» **Exercise**
Write each entry out again exactly, with nothing omitted.

Excerpted records section start

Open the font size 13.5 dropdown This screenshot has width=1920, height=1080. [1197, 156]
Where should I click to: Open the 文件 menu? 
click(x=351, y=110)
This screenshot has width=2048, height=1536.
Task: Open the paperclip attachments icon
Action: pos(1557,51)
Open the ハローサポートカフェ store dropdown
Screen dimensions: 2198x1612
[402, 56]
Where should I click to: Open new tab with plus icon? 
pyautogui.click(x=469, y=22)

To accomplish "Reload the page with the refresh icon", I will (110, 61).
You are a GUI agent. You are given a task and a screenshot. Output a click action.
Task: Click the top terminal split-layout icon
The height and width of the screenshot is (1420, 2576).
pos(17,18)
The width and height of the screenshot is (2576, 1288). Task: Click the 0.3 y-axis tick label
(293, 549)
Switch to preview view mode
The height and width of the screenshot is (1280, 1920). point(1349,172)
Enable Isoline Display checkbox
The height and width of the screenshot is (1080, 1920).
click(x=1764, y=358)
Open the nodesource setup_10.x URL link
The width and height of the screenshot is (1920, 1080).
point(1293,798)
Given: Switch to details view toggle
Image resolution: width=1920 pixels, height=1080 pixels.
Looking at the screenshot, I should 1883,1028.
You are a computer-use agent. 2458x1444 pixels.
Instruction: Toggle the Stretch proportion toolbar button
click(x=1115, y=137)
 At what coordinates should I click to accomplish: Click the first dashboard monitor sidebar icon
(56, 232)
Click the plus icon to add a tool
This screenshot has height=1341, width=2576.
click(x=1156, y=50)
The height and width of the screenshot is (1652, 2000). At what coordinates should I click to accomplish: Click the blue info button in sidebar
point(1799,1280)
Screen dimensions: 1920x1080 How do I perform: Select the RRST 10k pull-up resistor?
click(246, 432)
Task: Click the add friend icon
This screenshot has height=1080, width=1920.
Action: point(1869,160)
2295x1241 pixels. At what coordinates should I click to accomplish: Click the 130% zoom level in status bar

Excerpted records section end

» **Response to this task**
Open the font size 13.5 dropdown This screenshot has width=1920, height=1080. [1197, 156]
Where should I click to: Open the 文件 menu? 
click(x=351, y=110)
This screenshot has width=2048, height=1536.
Task: Open the paperclip attachments icon
Action: pos(1557,51)
Open the ハローサポートカフェ store dropdown
Screen dimensions: 2198x1612
[402, 56]
Where should I click to: Open new tab with plus icon? 
pyautogui.click(x=469, y=22)

To accomplish "Reload the page with the refresh icon", I will (110, 61).
You are a GUI agent. You are given a task and a screenshot. Output a click action.
Task: Click the top terminal split-layout icon
The height and width of the screenshot is (1420, 2576).
pos(17,18)
The width and height of the screenshot is (2576, 1288). Task: Click the 0.3 y-axis tick label
(293, 549)
Switch to preview view mode
The height and width of the screenshot is (1280, 1920). point(1349,172)
Enable Isoline Display checkbox
The height and width of the screenshot is (1080, 1920).
click(x=1764, y=358)
Open the nodesource setup_10.x URL link
The width and height of the screenshot is (1920, 1080).
point(1293,798)
Given: Switch to details view toggle
Image resolution: width=1920 pixels, height=1080 pixels.
Looking at the screenshot, I should 1883,1028.
You are a computer-use agent. 2458x1444 pixels.
Instruction: Toggle the Stretch proportion toolbar button
click(x=1115, y=137)
 At what coordinates should I click to accomplish: Click the first dashboard monitor sidebar icon
(56, 232)
Click the plus icon to add a tool
This screenshot has height=1341, width=2576.
click(x=1156, y=50)
The height and width of the screenshot is (1652, 2000). At what coordinates should I click to accomplish: Click the blue info button in sidebar
point(1799,1280)
Screen dimensions: 1920x1080 How do I perform: Select the RRST 10k pull-up resistor?
click(246, 432)
Task: Click the add friend icon
This screenshot has height=1080, width=1920.
Action: point(1869,160)
2295x1241 pixels. At what coordinates should I click to accomplish: Click the 130% zoom level in status bar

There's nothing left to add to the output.